I. Die Berufung wird zugelassen, soweit das Verwaltungsgericht die Klage auch insoweit abgewiesen hat, als in Nr. 2 des angegriffenen Bescheids ein Zwangsgeld in Höhe von 30.000 Euro angedroht wird für den Fall, dass der Kläger der Beseitigungsanordnung (Nr.1) nicht nachkommt.
Im Übrigen wird der Antrag auf Zulassung der Berufung abgelehnt.
II. Der Kläger trägt die Kosten des Zulassungsverfahrens, soweit der Verwaltungsgerichtshof den Antrag abgelehnt hat. Der Beigeladene trägt insofern seine außergerichtlichen Kosten selbst.
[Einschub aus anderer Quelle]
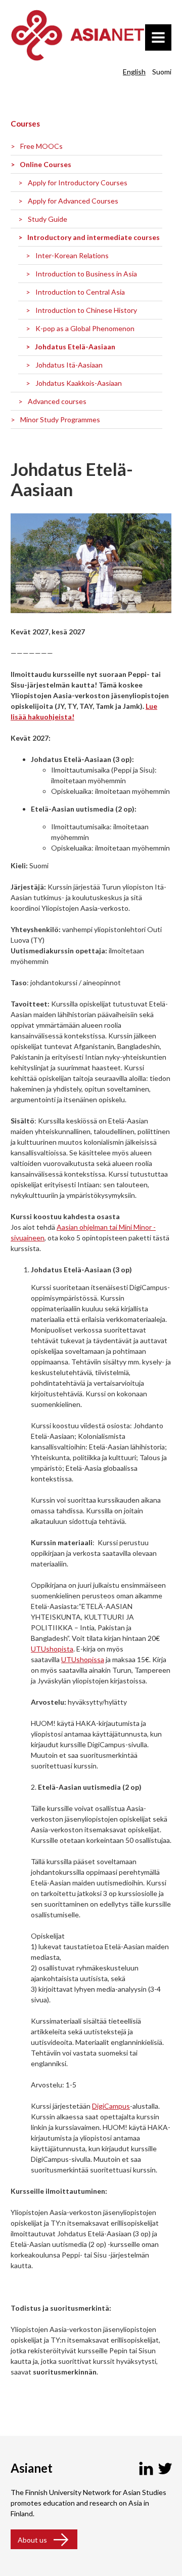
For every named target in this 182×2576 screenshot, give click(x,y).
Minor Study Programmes (60, 419)
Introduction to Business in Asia (86, 273)
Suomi (161, 71)
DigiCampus (111, 2106)
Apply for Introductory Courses (77, 182)
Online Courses (45, 164)
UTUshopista (52, 1648)
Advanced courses (57, 401)
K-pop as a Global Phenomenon (84, 328)
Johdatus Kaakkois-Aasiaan (78, 383)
Im Übrigen bleibt die Kostenentscheidung der Endentscheidung vorbehalten.
III. Der Streitwert für das Berufungsverfahren wird vorläufig auf 2.500 Euro festgesetzt.
Der Streitwert für das Zulassungsverfahren wird auf 5.000 Euro festgesetzt.

Gründe

I.
1
Der Kläger wendet sich gegen die mit einer Zwangsgeldandrohung verbundene Beseitigungsanordnung für eine Unterstellhalle für landwirtschaftliche Geräte auf dem Grundstück FlNr., Gemarkung B.
2
Trotz mehrerer Baueinstellungsverfügungen errichtete der Kläger, der auf dem Vorhabengrundstück einen landwirtschaftlichen Betrieb betreibt, ein Gebäude mit einer Fläche von 13,50 m x 10,16 m und einer Wandhöhe von 4,50 m, das zu der Grundstücksgrenze des nordwestlich angrenzenden Grundstücks einen Abstand von 1 m einhält und zu der östlichen Grundstücksgrenze einen sich verringernden Abstand von 1 m an der breitesten Stelle aufweist.
3
Die gegen die streitgegenständliche Beseitigungsanordnung gerichtete Klage hat das Verwaltungsgericht abgewiesen. Die Beseitigungsanordnung sei rechtmäßig und verletze den Kläger nicht in seinen Rechten. Die landwirtschaftliche Unterstellhalle sei bereits aufgrund ihrer Grundfläche von mehr als 100 m² nach Art. 55 Abs. 1 BayBO genehmigungspflichtig. Daneben liege ein Verstoß gegen die abstandsflächenrecht-lichen Vorschriften nach Art. 6 BayBO vor. Ein Fall des Art. 6 Abs. 7 Satz 1 Nr. 1 BayBO liege nicht vor. Auch Art. 6 Abs. 1 Satz 3 BayBO sei nicht anwendbar, weil die Unterstellhalle nicht unmittelbar an den Grundstücksgrenzen errichtet worden sei. Eine – nicht beantragte – Abweichung nach Art. 63 BayBO von den abstandsflächenrechtlichen Vorschriften komme jedenfalls nicht in Betracht, weil kein besonderer Zuschnitt des Vorhabengrundstücks gegeben sei und auch die faktische oder wirtschaftliche Notwendigkeit der Errichtung der Unterstellhalle eine Abweichung nicht begründen könne, da sie weder grundstücksbezogen noch die Errichtung der Halle an diesem Standort erforderlich sei. Die Ermessensausübung begegne keinen rechtlichen Bedenken. Auch sei die Höhe des angedrohten Zwangsgeldes angesichts der zuvor bereits erfolglos festgesetzten Zwangsgelder im Rahmen der Baueinstellungsverfügungen von insgesamt mehr als 15.000 Euro nicht zu beanstanden.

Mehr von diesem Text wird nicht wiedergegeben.